● **Work item**:
Retype all of the data shown below, keeping every character the same.

════

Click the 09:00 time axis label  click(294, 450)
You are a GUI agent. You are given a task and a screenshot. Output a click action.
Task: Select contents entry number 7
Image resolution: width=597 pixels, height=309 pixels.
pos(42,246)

════

● **Result for this exercise**:
Click the 09:00 time axis label  click(294, 450)
You are a GUI agent. You are given a task and a screenshot. Output a click action.
Task: Select contents entry number 7
Image resolution: width=597 pixels, height=309 pixels.
pos(42,246)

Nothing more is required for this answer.